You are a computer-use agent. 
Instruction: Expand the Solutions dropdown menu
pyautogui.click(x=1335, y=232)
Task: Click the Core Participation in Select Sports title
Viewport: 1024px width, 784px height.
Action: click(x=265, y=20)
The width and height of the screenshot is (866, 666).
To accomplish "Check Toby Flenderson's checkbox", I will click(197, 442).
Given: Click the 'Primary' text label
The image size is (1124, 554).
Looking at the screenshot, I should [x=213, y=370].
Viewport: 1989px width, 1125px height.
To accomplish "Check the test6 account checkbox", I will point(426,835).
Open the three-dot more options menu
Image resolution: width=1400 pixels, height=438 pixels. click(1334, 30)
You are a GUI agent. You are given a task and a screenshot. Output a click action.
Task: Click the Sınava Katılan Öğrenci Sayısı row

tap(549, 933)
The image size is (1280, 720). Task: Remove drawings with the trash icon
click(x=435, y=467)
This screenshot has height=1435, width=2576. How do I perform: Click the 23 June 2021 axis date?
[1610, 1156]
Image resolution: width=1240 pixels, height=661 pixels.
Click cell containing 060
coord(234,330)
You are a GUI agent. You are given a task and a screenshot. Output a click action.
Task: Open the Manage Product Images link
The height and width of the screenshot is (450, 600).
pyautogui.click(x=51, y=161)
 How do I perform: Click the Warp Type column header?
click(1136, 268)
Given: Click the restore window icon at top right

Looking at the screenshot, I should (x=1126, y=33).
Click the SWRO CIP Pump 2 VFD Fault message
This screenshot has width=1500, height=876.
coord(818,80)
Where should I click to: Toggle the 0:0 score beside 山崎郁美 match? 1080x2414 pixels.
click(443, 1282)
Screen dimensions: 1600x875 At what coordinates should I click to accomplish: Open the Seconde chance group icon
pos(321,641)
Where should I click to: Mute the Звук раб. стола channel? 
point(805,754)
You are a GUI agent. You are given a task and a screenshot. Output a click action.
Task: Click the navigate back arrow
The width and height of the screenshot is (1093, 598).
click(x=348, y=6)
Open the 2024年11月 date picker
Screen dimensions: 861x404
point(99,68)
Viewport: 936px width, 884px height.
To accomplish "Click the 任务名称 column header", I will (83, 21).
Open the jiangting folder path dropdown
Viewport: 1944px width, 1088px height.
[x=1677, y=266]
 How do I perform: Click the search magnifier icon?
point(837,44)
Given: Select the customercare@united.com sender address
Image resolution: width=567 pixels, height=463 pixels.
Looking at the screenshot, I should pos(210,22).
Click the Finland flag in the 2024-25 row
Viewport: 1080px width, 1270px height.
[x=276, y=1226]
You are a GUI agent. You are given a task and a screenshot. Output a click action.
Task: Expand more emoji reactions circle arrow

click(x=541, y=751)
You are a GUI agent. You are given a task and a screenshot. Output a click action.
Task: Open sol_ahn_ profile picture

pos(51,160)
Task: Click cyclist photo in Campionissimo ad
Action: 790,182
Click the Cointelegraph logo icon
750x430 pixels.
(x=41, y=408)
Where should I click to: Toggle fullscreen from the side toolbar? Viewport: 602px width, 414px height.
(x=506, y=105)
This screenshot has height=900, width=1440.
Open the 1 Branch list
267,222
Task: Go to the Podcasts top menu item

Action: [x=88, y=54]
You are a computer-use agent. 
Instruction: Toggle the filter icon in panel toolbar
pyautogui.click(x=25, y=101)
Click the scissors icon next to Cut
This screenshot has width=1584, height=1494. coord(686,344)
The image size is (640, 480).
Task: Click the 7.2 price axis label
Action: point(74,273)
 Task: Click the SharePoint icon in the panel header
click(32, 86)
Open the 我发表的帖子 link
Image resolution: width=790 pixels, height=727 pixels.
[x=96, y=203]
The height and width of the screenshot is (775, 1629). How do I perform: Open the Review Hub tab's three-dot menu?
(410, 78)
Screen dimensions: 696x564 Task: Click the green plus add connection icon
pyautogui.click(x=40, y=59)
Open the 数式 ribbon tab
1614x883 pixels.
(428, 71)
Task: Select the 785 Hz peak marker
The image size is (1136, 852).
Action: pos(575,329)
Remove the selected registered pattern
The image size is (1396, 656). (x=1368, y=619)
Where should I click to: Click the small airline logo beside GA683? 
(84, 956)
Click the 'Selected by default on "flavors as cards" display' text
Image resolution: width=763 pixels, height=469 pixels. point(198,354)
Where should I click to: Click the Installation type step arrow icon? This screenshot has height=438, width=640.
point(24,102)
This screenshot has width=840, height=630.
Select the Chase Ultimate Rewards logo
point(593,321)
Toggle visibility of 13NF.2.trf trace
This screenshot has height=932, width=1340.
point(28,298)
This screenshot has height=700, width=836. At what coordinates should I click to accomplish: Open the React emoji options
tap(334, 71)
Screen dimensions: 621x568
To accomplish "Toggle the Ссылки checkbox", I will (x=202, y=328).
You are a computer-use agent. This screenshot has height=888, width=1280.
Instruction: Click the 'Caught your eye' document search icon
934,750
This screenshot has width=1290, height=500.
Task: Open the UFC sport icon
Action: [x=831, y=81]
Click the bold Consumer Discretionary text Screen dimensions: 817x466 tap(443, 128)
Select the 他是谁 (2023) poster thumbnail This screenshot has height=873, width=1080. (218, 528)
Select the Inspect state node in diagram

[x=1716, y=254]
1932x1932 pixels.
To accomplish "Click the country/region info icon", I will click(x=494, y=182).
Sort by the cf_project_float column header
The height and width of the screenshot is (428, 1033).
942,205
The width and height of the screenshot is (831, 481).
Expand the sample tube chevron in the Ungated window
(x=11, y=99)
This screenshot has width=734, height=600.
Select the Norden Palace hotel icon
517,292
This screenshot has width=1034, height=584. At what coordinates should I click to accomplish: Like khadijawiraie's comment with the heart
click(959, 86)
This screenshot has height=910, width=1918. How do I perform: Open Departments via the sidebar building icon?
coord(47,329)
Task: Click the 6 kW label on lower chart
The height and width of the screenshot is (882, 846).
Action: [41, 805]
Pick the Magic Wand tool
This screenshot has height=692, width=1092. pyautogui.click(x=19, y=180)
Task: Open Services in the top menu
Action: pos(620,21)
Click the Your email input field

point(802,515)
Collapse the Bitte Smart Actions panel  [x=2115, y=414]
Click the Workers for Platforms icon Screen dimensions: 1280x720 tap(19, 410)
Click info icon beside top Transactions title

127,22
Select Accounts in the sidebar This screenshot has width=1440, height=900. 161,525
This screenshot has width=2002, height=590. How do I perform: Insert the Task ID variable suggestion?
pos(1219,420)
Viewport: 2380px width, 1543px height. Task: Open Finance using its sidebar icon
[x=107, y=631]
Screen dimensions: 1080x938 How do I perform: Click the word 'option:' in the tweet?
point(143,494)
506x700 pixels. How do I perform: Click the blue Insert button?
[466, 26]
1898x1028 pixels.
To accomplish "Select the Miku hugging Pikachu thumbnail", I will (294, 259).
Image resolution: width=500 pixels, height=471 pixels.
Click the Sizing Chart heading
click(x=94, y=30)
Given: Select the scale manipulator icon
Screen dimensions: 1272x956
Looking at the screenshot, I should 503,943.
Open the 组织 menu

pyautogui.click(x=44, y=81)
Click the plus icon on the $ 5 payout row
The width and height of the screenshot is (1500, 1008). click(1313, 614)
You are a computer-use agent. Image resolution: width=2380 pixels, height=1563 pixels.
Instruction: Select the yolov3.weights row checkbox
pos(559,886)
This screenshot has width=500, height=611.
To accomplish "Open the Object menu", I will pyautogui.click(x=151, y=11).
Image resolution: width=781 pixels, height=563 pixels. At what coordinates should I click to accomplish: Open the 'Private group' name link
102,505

_Brief_
Repeat every one of the entries above word for word, with nothing left out or changed.

_Solved exercise_
You are a computer-use agent. 
Instruction: Expand the Solutions dropdown menu
pyautogui.click(x=1335, y=232)
Task: Click the Core Participation in Select Sports title
Viewport: 1024px width, 784px height.
Action: click(x=265, y=20)
The width and height of the screenshot is (866, 666).
To accomplish "Check Toby Flenderson's checkbox", I will click(197, 442).
Given: Click the 'Primary' text label
The image size is (1124, 554).
Looking at the screenshot, I should [x=213, y=370].
Viewport: 1989px width, 1125px height.
To accomplish "Check the test6 account checkbox", I will point(426,835).
Open the three-dot more options menu
Image resolution: width=1400 pixels, height=438 pixels. click(1334, 30)
You are a GUI agent. You are given a task and a screenshot. Output a click action.
Task: Click the Sınava Katılan Öğrenci Sayısı row

tap(549, 933)
The image size is (1280, 720). Task: Remove drawings with the trash icon
click(x=435, y=467)
This screenshot has height=1435, width=2576. How do I perform: Click the 23 June 2021 axis date?
[1610, 1156]
Image resolution: width=1240 pixels, height=661 pixels.
Click cell containing 060
coord(234,330)
You are a GUI agent. You are given a task and a screenshot. Output a click action.
Task: Open the Manage Product Images link
The height and width of the screenshot is (450, 600).
pyautogui.click(x=51, y=161)
 How do I perform: Click the Warp Type column header?
click(1136, 268)
Given: Click the restore window icon at top right

Looking at the screenshot, I should (x=1126, y=33).
Click the SWRO CIP Pump 2 VFD Fault message
This screenshot has width=1500, height=876.
coord(818,80)
Where should I click to: Toggle the 0:0 score beside 山崎郁美 match? 1080x2414 pixels.
click(443, 1282)
Screen dimensions: 1600x875 At what coordinates should I click to accomplish: Open the Seconde chance group icon
pos(321,641)
Where should I click to: Mute the Звук раб. стола channel? 
point(805,754)
You are a GUI agent. You are given a task and a screenshot. Output a click action.
Task: Click the navigate back arrow
The width and height of the screenshot is (1093, 598).
click(x=348, y=6)
Open the 2024年11月 date picker
Screen dimensions: 861x404
point(99,68)
Viewport: 936px width, 884px height.
To accomplish "Click the 任务名称 column header", I will (83, 21).
Open the jiangting folder path dropdown
Viewport: 1944px width, 1088px height.
[x=1677, y=266]
 How do I perform: Click the search magnifier icon?
point(837,44)
Given: Select the customercare@united.com sender address
Image resolution: width=567 pixels, height=463 pixels.
Looking at the screenshot, I should pos(210,22).
Click the Finland flag in the 2024-25 row
Viewport: 1080px width, 1270px height.
[x=276, y=1226]
You are a GUI agent. You are given a task and a screenshot. Output a click action.
Task: Expand more emoji reactions circle arrow

click(x=541, y=751)
You are a GUI agent. You are given a task and a screenshot. Output a click action.
Task: Open sol_ahn_ profile picture

pos(51,160)
Task: Click cyclist photo in Campionissimo ad
Action: 790,182
Click the Cointelegraph logo icon
750x430 pixels.
(x=41, y=408)
Where should I click to: Toggle fullscreen from the side toolbar? Viewport: 602px width, 414px height.
(x=506, y=105)
This screenshot has height=900, width=1440.
Open the 1 Branch list
267,222
Task: Go to the Podcasts top menu item

Action: [x=88, y=54]
You are a computer-use agent. 
Instruction: Toggle the filter icon in panel toolbar
pyautogui.click(x=25, y=101)
Click the scissors icon next to Cut
This screenshot has width=1584, height=1494. coord(686,344)
The image size is (640, 480).
Task: Click the 7.2 price axis label
Action: point(74,273)
 Task: Click the SharePoint icon in the panel header
click(32, 86)
Open the 我发表的帖子 link
Image resolution: width=790 pixels, height=727 pixels.
[x=96, y=203]
The height and width of the screenshot is (775, 1629). How do I perform: Open the Review Hub tab's three-dot menu?
(410, 78)
Screen dimensions: 696x564 Task: Click the green plus add connection icon
pyautogui.click(x=40, y=59)
Open the 数式 ribbon tab
1614x883 pixels.
(428, 71)
Task: Select the 785 Hz peak marker
The image size is (1136, 852).
Action: pos(575,329)
Remove the selected registered pattern
The image size is (1396, 656). (x=1368, y=619)
Where should I click to: Click the small airline logo beside GA683? 
(84, 956)
Click the 'Selected by default on "flavors as cards" display' text
Image resolution: width=763 pixels, height=469 pixels. point(198,354)
Where should I click to: Click the Installation type step arrow icon? This screenshot has height=438, width=640.
point(24,102)
This screenshot has width=840, height=630.
Select the Chase Ultimate Rewards logo
point(593,321)
Toggle visibility of 13NF.2.trf trace
This screenshot has height=932, width=1340.
point(28,298)
This screenshot has height=700, width=836. At what coordinates should I click to accomplish: Open the React emoji options
tap(334, 71)
Screen dimensions: 621x568
To accomplish "Toggle the Ссылки checkbox", I will (x=202, y=328).
You are a computer-use agent. This screenshot has height=888, width=1280.
Instruction: Click the 'Caught your eye' document search icon
934,750
This screenshot has width=1290, height=500.
Task: Open the UFC sport icon
Action: [x=831, y=81]
Click the bold Consumer Discretionary text Screen dimensions: 817x466 tap(443, 128)
Select the 他是谁 (2023) poster thumbnail This screenshot has height=873, width=1080. (218, 528)
Select the Inspect state node in diagram

[x=1716, y=254]
1932x1932 pixels.
To accomplish "Click the country/region info icon", I will click(x=494, y=182).
Sort by the cf_project_float column header
The height and width of the screenshot is (428, 1033).
942,205
The width and height of the screenshot is (831, 481).
Expand the sample tube chevron in the Ungated window
(x=11, y=99)
This screenshot has width=734, height=600.
Select the Norden Palace hotel icon
517,292
This screenshot has width=1034, height=584. At what coordinates should I click to accomplish: Like khadijawiraie's comment with the heart
click(959, 86)
This screenshot has height=910, width=1918. How do I perform: Open Departments via the sidebar building icon?
coord(47,329)
Task: Click the 6 kW label on lower chart
The height and width of the screenshot is (882, 846).
Action: [41, 805]
Pick the Magic Wand tool
This screenshot has height=692, width=1092. pyautogui.click(x=19, y=180)
Task: Open Services in the top menu
Action: pos(620,21)
Click the Your email input field

point(802,515)
Collapse the Bitte Smart Actions panel  [x=2115, y=414]
Click the Workers for Platforms icon Screen dimensions: 1280x720 tap(19, 410)
Click info icon beside top Transactions title

127,22
Select Accounts in the sidebar This screenshot has width=1440, height=900. 161,525
This screenshot has width=2002, height=590. How do I perform: Insert the Task ID variable suggestion?
pos(1219,420)
Viewport: 2380px width, 1543px height. Task: Open Finance using its sidebar icon
[x=107, y=631]
Screen dimensions: 1080x938 How do I perform: Click the word 'option:' in the tweet?
point(143,494)
506x700 pixels. How do I perform: Click the blue Insert button?
[466, 26]
1898x1028 pixels.
To accomplish "Select the Miku hugging Pikachu thumbnail", I will (294, 259).
Image resolution: width=500 pixels, height=471 pixels.
Click the Sizing Chart heading
click(x=94, y=30)
Given: Select the scale manipulator icon
Screen dimensions: 1272x956
Looking at the screenshot, I should 503,943.
Open the 组织 menu

pyautogui.click(x=44, y=81)
Click the plus icon on the $ 5 payout row
The width and height of the screenshot is (1500, 1008). click(1313, 614)
You are a computer-use agent. Image resolution: width=2380 pixels, height=1563 pixels.
Instruction: Select the yolov3.weights row checkbox
pos(559,886)
This screenshot has width=500, height=611.
To accomplish "Open the Object menu", I will pyautogui.click(x=151, y=11).
Image resolution: width=781 pixels, height=563 pixels. At what coordinates should I click to accomplish: Open the 'Private group' name link
102,505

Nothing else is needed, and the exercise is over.